Yargıtay kararı üzerine tahliye edilen Enis Berberoğlu hakkındaki kesinleşmiş ceza, TBMM Genel Kurulu'nda 4 Haziran 2020'de okunarak milletvekilliği düşürüldü.

Ertesi günse gözaltına alındı ve yeniden tutuklanarak cezaevine gönderildi. Aynı gün koronavirüs tedbirleri kapsamında izinli olarak cezaevinden çıkartıldı.

Uzun sürecin ardından Enis Berberoğlu Anayasa Mahkemesi’ne bireysel başvuru yaptı. Başvuruyu değerlendiren Anayasa Mahkemesi Genel Kurulu, Berberoğlu’nun, seçilme ve siyasi faaliyette bulunma hakkı ile kişi hürriyeti ve güvenliği hakkının ihlal edildiğine oy birliğiyle hükmetti ve ihlalin sonuçlarının ortadan kaldırılması için yeniden yargılama yapılmak üzere kararın Yargıtay'a gönderilmesine karar verdi fakat İstanbul 14. Ağır Ceza Mahkemesi, Anayasa Mahkemesi’nin milletvekilliği düşürülen Enis Berberoğlu hakkında verdiği kararının ‘yerindelik denetimi kapsamında kaldığı’ gerekçesiyle, yeniden yargılamaya yer olmadığına karar vermesi ülke gündemine bomba gibi düştü.
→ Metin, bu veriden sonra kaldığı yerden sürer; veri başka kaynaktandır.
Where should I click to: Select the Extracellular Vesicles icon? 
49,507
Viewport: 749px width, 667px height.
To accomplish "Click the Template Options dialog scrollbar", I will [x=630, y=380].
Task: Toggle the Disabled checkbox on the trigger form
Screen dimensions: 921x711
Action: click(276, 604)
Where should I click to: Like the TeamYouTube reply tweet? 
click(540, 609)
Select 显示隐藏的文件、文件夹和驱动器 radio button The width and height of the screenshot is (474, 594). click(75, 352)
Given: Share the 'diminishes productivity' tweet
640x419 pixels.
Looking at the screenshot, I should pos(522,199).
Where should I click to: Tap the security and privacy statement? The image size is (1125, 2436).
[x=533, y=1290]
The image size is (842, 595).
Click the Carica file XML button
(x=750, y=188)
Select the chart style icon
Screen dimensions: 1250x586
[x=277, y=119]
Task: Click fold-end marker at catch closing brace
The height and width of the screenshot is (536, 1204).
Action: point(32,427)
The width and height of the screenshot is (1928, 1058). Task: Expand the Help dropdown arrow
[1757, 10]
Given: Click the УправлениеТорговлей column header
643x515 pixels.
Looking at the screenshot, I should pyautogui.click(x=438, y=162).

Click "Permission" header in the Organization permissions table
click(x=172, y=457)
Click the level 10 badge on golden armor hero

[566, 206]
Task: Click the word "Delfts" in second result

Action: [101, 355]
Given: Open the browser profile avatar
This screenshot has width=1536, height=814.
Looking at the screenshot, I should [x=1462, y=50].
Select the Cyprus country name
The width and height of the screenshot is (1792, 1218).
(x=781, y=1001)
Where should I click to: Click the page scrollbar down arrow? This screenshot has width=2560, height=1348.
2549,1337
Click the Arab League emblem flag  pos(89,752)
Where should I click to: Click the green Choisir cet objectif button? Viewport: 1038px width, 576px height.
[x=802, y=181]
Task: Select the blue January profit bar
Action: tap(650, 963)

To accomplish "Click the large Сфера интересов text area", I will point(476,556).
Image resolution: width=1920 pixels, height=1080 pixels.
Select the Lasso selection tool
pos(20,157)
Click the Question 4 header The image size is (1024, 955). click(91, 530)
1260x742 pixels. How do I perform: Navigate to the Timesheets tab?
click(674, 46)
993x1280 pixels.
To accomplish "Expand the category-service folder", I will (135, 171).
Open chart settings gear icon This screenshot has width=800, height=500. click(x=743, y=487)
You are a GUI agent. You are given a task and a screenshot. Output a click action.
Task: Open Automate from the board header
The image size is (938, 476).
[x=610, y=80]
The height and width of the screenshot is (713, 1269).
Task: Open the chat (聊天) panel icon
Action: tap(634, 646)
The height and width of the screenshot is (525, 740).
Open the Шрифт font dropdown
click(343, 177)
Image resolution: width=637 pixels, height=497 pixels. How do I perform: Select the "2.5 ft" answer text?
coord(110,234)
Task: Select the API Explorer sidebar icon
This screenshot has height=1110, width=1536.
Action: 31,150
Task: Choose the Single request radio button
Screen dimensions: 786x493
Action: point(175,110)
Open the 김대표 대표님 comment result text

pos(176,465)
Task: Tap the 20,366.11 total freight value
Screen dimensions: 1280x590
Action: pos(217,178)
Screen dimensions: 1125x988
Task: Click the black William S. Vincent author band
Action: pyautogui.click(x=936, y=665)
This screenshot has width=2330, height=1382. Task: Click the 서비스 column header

Yaşananların üzerine AYM üyesi Engin Yıldırım sosyal medya hesabından AYM binasının fotoğrafını paylaşarak ‘ışıklar yanıyor’ dedi. Bu sözler 90’lar ve 2000’lerin başında genelkurmayın ülkenin gidişatından memnun olmadığında yanık kalan ışıklarına benzetildi ve AKP ile MHP’den büyük tepki çekti. Yıldırım daha sona paylaştığı ilk tweeti silerek, ‘’Şahsi twitter hesabımda yaptığım paylaşımda kullandığım ibare maksadı aşan bir şekilde yorumlandı ve bundan büyük bir üzüntü duymaktayım. Gayem, AYM'nin bir hukuk ışığı olduğuna vurgu yapmaktı. Demokrasi dışı tüm oluşum, araç ve teşebbüsleri ima etmem asla söz konusu değildir‘’ sözlerini kullandı.

Türkiye konuyu tartışmaya devam ederken biz de Karşıyaka Belediye Meclis’i üyesi eski hakim Av. Murat Aydın’a görüşlerini sorduk. Aydın, Yerel mahkemenin verdiği kararı siyasi olarak değerlendirerek 'yanlış da olsa doğru da olsa AYM’nin kararı bağlayıcıdır’ dedi.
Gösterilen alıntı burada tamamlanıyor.